--- Begin ---

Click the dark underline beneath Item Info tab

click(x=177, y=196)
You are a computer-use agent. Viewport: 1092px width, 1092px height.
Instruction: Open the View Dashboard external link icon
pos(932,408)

--- End ---

* **Short exercise**: Copy the listing word for word, starting at the line that contains "You are a computer-use" and continuing through the end of the listing.

* **Solution to this task**:
You are a computer-use agent. Viewport: 1092px width, 1092px height.
Instruction: Open the View Dashboard external link icon
pos(932,408)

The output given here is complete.